Самума тоже не посвятил в конечную цель поездки, объяснив лишь то, что мы должны выглядеть как настоящий сангарский караван. Советы опытного караванщика сильно изменили облик караванщиков — на головах появились тюрбаны, запашные цветастые халаты, обувь с изогнутым носком и кривые сангарские поясные ножи.
Последние дни перед выходом в дорогу провели в Вотикоа, «караванщики» осваивались с верблюдами, выслушивали замечания Самума и Таргаца. За день до выхода в путь, Самум остался удовлетворённым внешним видом людей в караване и их навыками в обслуживание «кораблей пустыни».
— Завтра выходим? — Этаби плюхнулся рядом, жадно набрасываясь на еду. У хурритов не существовало разделения в приёме пищи — любой мог подсесть к столу товарищей. Исключением считался приём пищи Шутарны, как-никак правитель. Сидевшие со мной воины, одобрительно встретили вопрос Этаби.
— Да, волей Тешуба, — этот бог одинаково почитался практически всеми народами Месопотамии. Сам не заметил, как стал часто применять его в разговоре, видимо, наслушавшись этого в разговорах собеседников.
Только Этаби знал истинную причину похода в Хаттуш. Для всех остальных придумал красивую легенду про разведку и сбор информации. Пришлось потратить несколько часов, прежде чем хурриты поняли важность нашей миссии. Самум планировал достичь Хаттуша за четыре дня. На мой вопрос, почему так долго старый караванщик начал объяснять, что караванные тропы длиннее обычных. Кроме того, часто караванам приходится ожидать, прежде чем их пропустят через пограничные города.
— Хатты жадные, просят по два ше с каждого инкала, — почему-то все хурриты предпочитали хеттов называть через букву «а». С деньгами проблем не было — Шутарна вошёл в долю товаров каравана, обеспечив нас отборными лошадьми и деньгами для дороги. Его десятая часть с прибыли, мне показалась смехотворно малой, но Этаби разъяснил, что это обычная мера. Только десятая часть добычи доставалась правителю при захвате трофеев на войне. И только десятую часть прибыли, хурриты платили как налог. Один-единственный налог, —я даже внутренне позавидовал, вспомнил количество налогов в моём прежнем времени существования.

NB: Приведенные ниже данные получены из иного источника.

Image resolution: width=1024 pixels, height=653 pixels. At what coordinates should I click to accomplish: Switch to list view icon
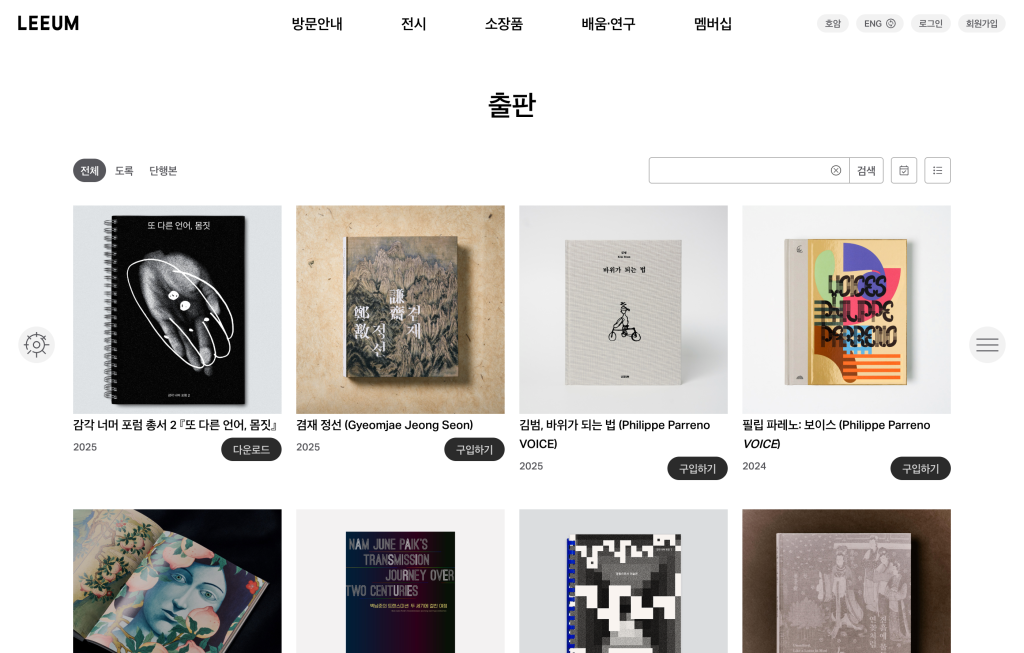937,170
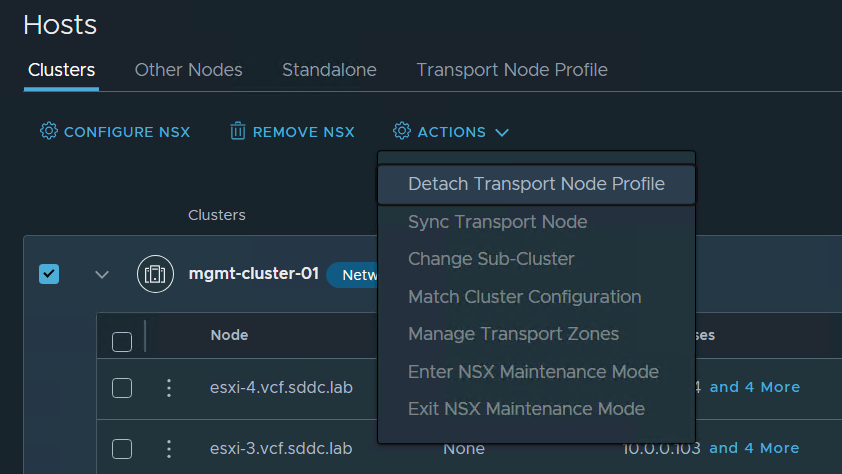Click the Configure NSX gear icon
842x474 pixels.
pyautogui.click(x=49, y=131)
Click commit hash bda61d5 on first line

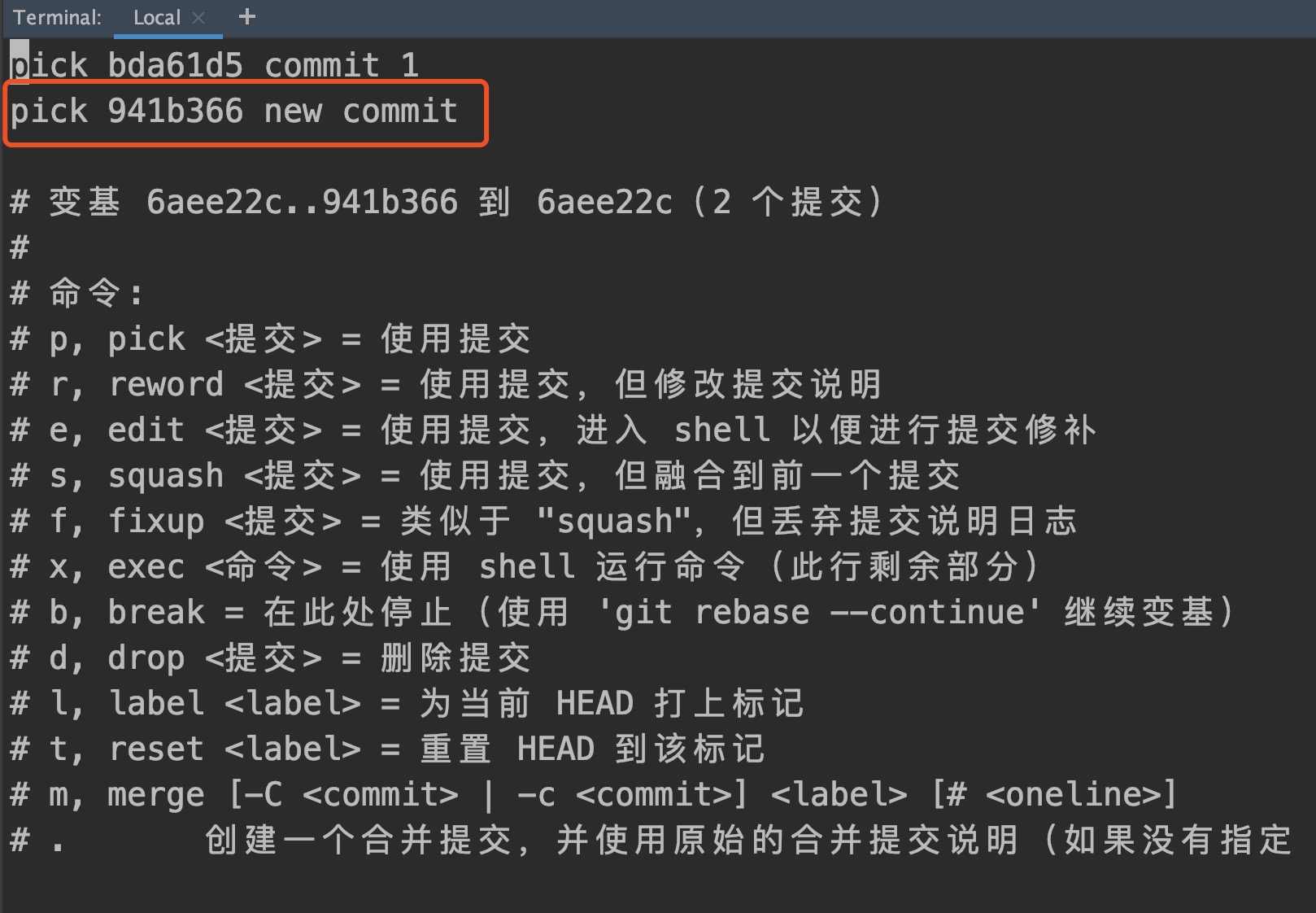pos(175,66)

Сикли печатали все — хетты, сангары, хурриты, эсоры. Монеты сильно отличались внешним видом, определяющим фактором было содержание меди и серебра. Разменные монеты ше или мина, как их называл Инлал, были сплавом меди и олова. Пропорции мне были неизвестны, но в каждом государстве Ближнего Востока за этим строго следили. Как всегда, наименьшим доверием обладали монеты эсоров, которые чуть уменьшали содержание меди в монетах.

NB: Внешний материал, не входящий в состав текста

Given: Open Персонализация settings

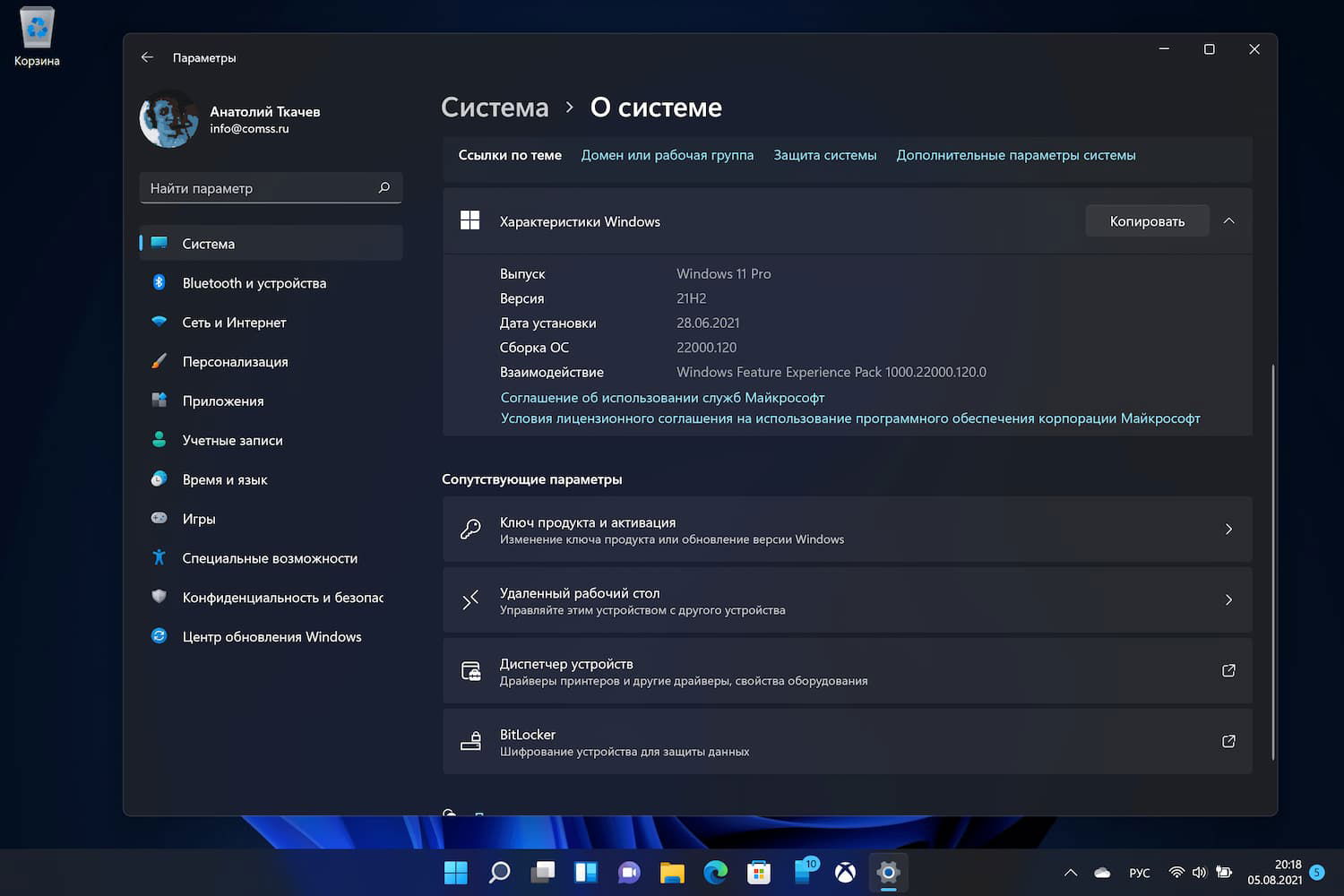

Лошадей Шутарна нам дал из трофейных сангарских — они выглядели немного крупнее и продавались дороже. Хурритские и хеттские лошади были мельче, но лучше приспособлены для гор.
Последняя ночь перед дорогой, мы закатили пиршество, но без местного пива. По меркам Вешикоане, меня можно было отнести к богачам — три коана железа и коан серебра тянули на лучший дом и богатое подворье. Но у меня были другие планы насчёт железа — зачем продавать его чушками, когда можно пусть на изготовку изделий и утроить заработок. Кроме этого, товары на моих двадцати верблюдах и сами животные, тоже могли дать большой барыш. В разгар пиршества я попросил внимания. Мы все сидели за одним пиршественным «столом» разложив еду на кусках ткани.

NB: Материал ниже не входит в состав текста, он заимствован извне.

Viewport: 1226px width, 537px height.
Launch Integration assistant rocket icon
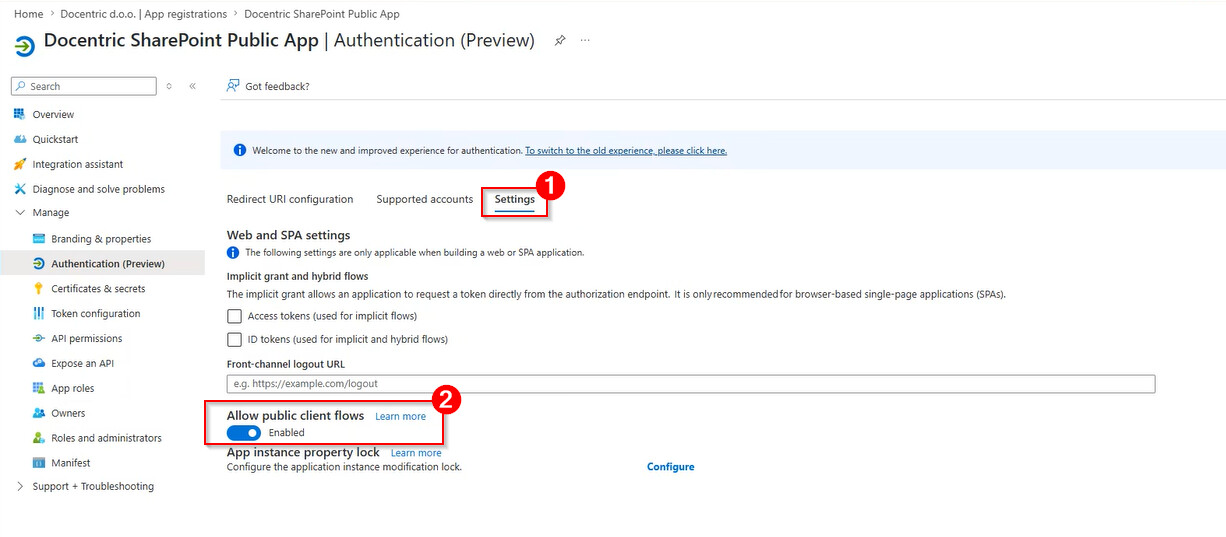19,164
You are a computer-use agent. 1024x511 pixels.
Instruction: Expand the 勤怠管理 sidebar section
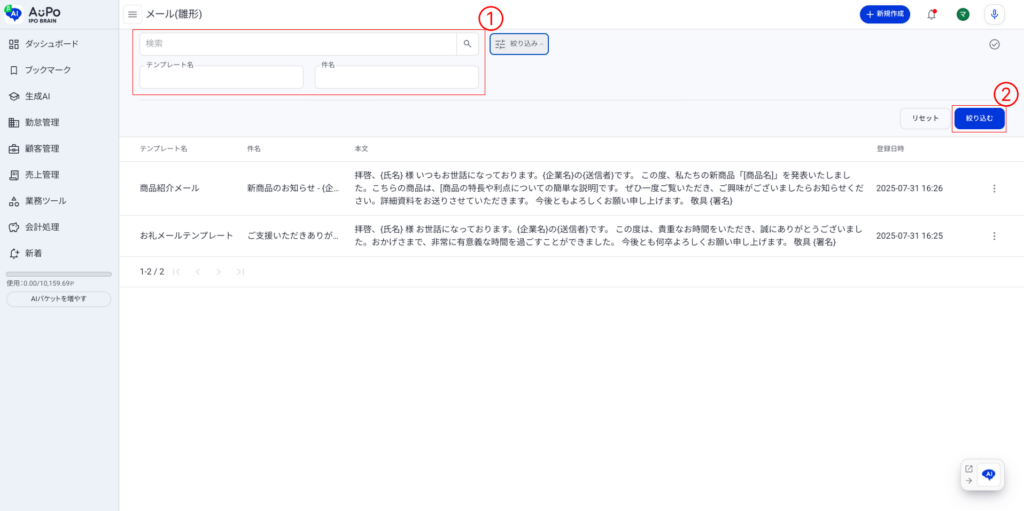pyautogui.click(x=42, y=122)
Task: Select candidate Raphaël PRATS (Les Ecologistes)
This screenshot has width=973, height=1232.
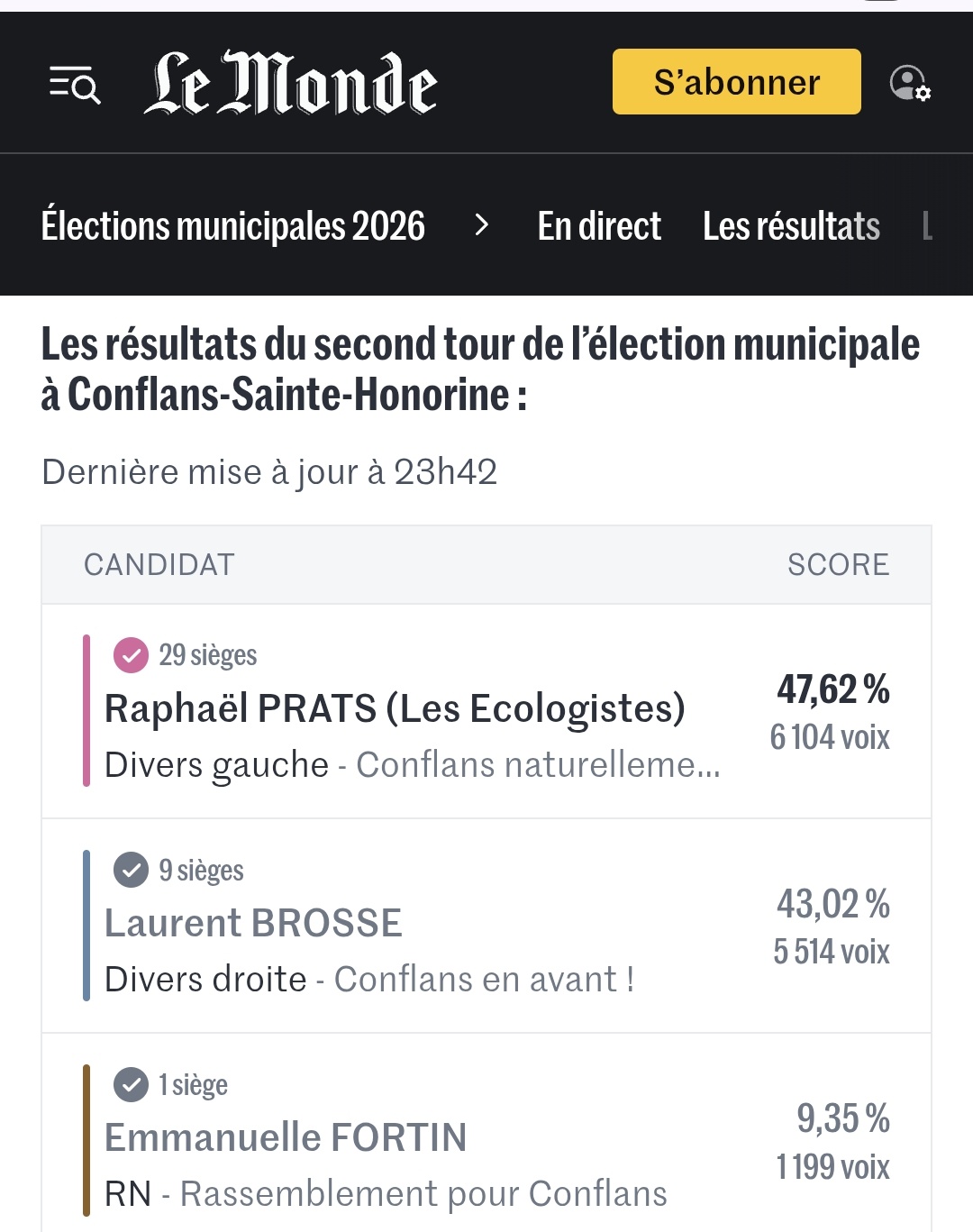Action: (x=395, y=709)
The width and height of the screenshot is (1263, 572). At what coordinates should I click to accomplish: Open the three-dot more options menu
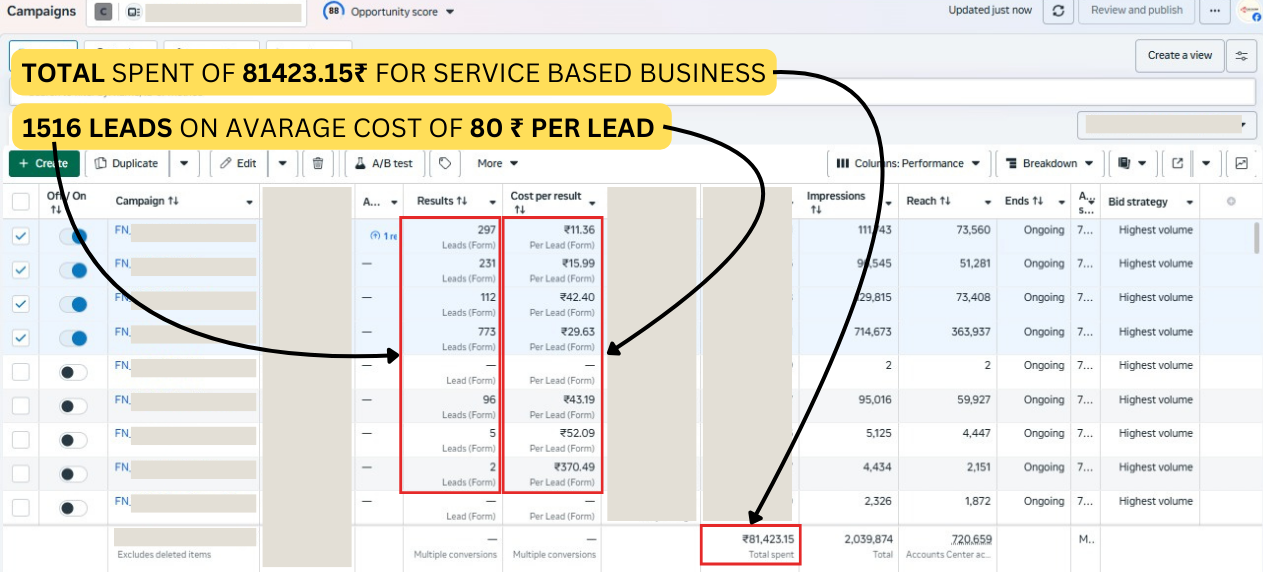tap(1214, 11)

— Хурре, — обвёл глазами весь свой отряд, — весь доход от нашего путешествия в Хаттуш, я разделю между вами поровну. Себе возьму только одну долю, — удивлённые восклицания хурритов прервали мою речь. По лицам воинов их ошарашила такая новость.
— Мы отдадим десятую часть Шутарне, а всё остальное поделил по одной доле каждому, включая меня и Этаби. Может, не все смогут вернуться, мы идём в страну врагов, и, возможно, будут столкновения с хеттами. А теперь слушайте внимательно: тот из вас, кто первым начнёт ссору с хеттами, не получит своей доли, будет изгнан из отряда и никогда не сможет сказать, что он мужчина-хурре!
Гул прошёл среди воинов, еда отошла на второй план, воины ловили каждое моё слово. Я говорил довольно долго, обрисовав, что, если мы успешно выполним поручение правителя и вернёмся назад, о нас будут слагать легенды. Ещё и ещё раз напоминая о необходимости дисциплины, беспрекословного выполнения приказов, заставил каждого из воинов проникнуться важностью миссии.
Цели своей я достиг — обещание полной доли каждому, встретило горячее одобрение. Хурриты видели, насколько богат наш караван и даже одна доля могла надолго обеспечить каждого из них.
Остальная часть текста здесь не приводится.